What to work on → Reproduce the items below verbatim, starting at the line containing "Where should I click to: Open the Virtual" and ending at the line containing "Action: click(788, 161)", with both of those lines included.

(Dataset entries)
━━━━━━━━━━━━━━━━

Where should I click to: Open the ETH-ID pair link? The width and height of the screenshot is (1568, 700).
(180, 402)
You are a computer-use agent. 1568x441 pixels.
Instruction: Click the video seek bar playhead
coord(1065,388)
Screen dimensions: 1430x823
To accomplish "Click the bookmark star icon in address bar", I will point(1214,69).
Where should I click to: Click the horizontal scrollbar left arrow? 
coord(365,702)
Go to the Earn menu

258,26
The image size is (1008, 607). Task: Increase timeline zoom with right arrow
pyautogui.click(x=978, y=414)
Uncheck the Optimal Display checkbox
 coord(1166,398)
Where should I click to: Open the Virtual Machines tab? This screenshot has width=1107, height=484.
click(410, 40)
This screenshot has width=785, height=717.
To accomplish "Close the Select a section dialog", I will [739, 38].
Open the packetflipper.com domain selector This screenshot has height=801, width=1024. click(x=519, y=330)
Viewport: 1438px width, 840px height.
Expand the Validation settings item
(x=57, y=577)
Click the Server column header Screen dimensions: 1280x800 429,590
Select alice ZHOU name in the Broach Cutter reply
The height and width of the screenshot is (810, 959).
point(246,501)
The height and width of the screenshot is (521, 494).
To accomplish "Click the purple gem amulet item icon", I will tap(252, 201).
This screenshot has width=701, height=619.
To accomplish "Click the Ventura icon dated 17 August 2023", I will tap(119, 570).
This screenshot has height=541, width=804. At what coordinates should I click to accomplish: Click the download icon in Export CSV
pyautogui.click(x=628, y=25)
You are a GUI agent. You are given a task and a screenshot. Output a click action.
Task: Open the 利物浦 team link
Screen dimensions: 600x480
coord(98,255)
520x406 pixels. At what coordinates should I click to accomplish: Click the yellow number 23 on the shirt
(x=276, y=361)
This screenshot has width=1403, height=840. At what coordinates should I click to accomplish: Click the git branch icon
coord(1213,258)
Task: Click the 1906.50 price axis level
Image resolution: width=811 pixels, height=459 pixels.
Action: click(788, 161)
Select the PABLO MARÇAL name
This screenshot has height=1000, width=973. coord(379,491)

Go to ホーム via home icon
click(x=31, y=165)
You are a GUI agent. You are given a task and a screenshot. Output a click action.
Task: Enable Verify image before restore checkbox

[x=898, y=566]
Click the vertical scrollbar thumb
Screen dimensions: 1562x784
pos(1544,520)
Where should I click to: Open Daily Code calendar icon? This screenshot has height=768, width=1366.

━━━━━━━━━━━━━━━━

Exercise solution →
Where should I click to: Open the Virtual Machines tab? This screenshot has width=1107, height=484.
click(410, 40)
This screenshot has width=785, height=717.
To accomplish "Close the Select a section dialog", I will [739, 38].
Open the packetflipper.com domain selector This screenshot has height=801, width=1024. click(x=519, y=330)
Viewport: 1438px width, 840px height.
Expand the Validation settings item
(x=57, y=577)
Click the Server column header Screen dimensions: 1280x800 429,590
Select alice ZHOU name in the Broach Cutter reply
The height and width of the screenshot is (810, 959).
point(246,501)
The height and width of the screenshot is (521, 494).
To accomplish "Click the purple gem amulet item icon", I will tap(252, 201).
This screenshot has width=701, height=619.
To accomplish "Click the Ventura icon dated 17 August 2023", I will tap(119, 570).
This screenshot has height=541, width=804. At what coordinates should I click to accomplish: Click the download icon in Export CSV
pyautogui.click(x=628, y=25)
You are a GUI agent. You are given a task and a screenshot. Output a click action.
Task: Open the 利物浦 team link
Screen dimensions: 600x480
coord(98,255)
520x406 pixels. At what coordinates should I click to accomplish: Click the yellow number 23 on the shirt
(x=276, y=361)
This screenshot has width=1403, height=840. At what coordinates should I click to accomplish: Click the git branch icon
coord(1213,258)
Task: Click the 1906.50 price axis level
Image resolution: width=811 pixels, height=459 pixels.
Action: click(788, 161)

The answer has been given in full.